For prolific Master Perfumer Alberto Morillas, it was vital to use orange blossom as a note in the Mizensir fragrance (from his own fragrance line), Solar Blossom. He explains: ‘Orange puts the soleil into a fragrance – it’s sunshine in flower form.’ He cannot smell orange blossom without thinking of the sun, Alberto tells me, but insists that when creating a ‘solar’ fragrance, it’s about more than trying to make it feel sunny.
‘For me it goes much deeper than that,’ he says, his blue eyes twinkling as he looks out on what happens to be a grey London view. ‘I’m from Seville, and really when I’m creating a fragrance, all my emotion goes back to my home.’ He reminisces about the place where he lived as a boy, clearly remembering Seville as his true home even though he moved to Switzerland when he was 10. ‘You have the sun, you have the light and the water – always a fountain in the middle of the square – and to me, solar means your soul is being lifted upwards, you’re looking up from the cool shade of a courtyard to the sun, so powerful, above.’
Solar Blossom represents all these elements, he continues, and along with orange blossom, he deployed jasmine and musk to represent ‘the dimension of the sun. It’s very important, to create this dimension of space within any fragrance.’ When he was was six or seven, Morillas recalls, ‘I liked to lay on my back and look at the sky at the shapes of the clouds, fascinated by how they change all the time, the many things you can see in them. To me this is the closest form of a physical representation of perfume. It should always be changing, just like the sky. The clouds will be forever shifting.’
Mizensir Solar Blossom £185 for 100ml eau de parfum lessenteurs.com
Always-inventive perfumer Calice Becker decided altogether to eschew ‘typical solar notes’, as she puts it, for Parfums de Marly Cassili. Becker continues, ‘the combination of plum-frangipani-sandalwood creates a creamy tropical feeling that I describe as solar.’ It offers that holiday-in-a-bottle, instantaneous hit of happiness that brings back memories of stepping off the plane and being hit by a glorious wall of warm air, followed by your body’s involuntary sigh of (sunny) delight.
Parfums de Marly Cassili £230 for 75ml eau de parfum selfridges.com
Perhaps the ultimate ‘solar’ warm-skin scent, if we choose to express it in these terms, is Guerlain Terracotta, Thierry Wasser’s sun-soaked homage in scent to the brand’s iconic bronzing powder.
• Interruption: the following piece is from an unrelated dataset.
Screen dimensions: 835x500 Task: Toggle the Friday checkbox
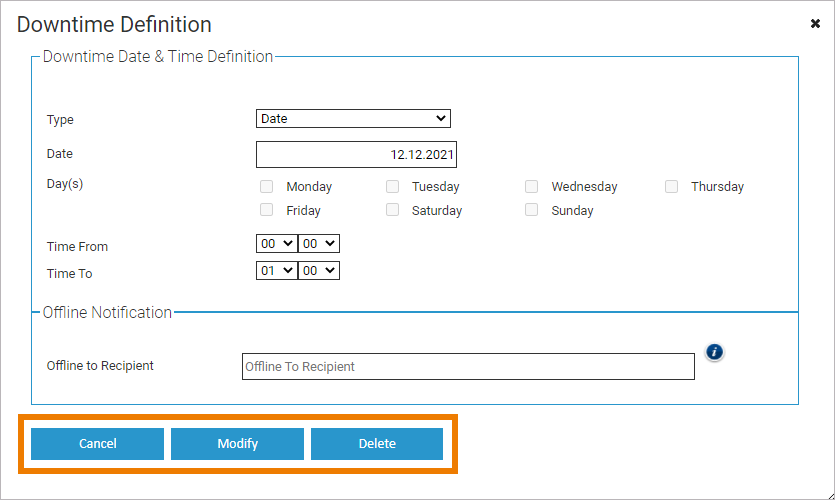(267, 210)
There’s bergamot in the top notes, yes, but it’s all about the lactic lap of tiaré flowers against the heady exoticism of warm, waxy ylang ylang, transporting us to a faraway idyll. Oh god, yes please.
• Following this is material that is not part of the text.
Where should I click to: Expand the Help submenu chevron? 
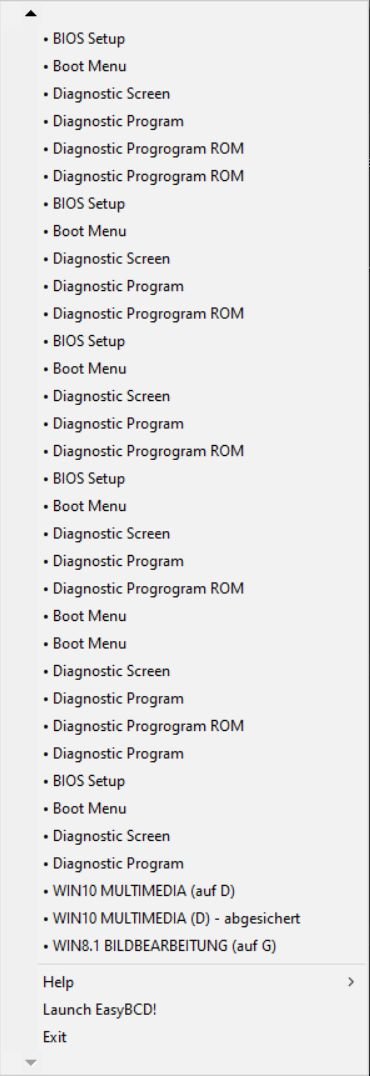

Guerlain Terracotta £75 for 100ml eau de toilette guerlain.com
For scents steeped in sunshine, meanwhile, it’s always been hard to beat Acqua di Parma’s Colonia. Since 1916 we’ve been reaching for the golden glow of Sicilian citrus (bergamot, lemon and sweet orange), the brightness glittering to a heart of lavender and Bulgarian rose on a smooth, woody base; a formula that’s remained unchanged to this day, reviving flagging spirits and bringing sunshine for 107 years – before ‘solar’ was a thing, and no matter the weather. Which is just as well, really, isn’t it?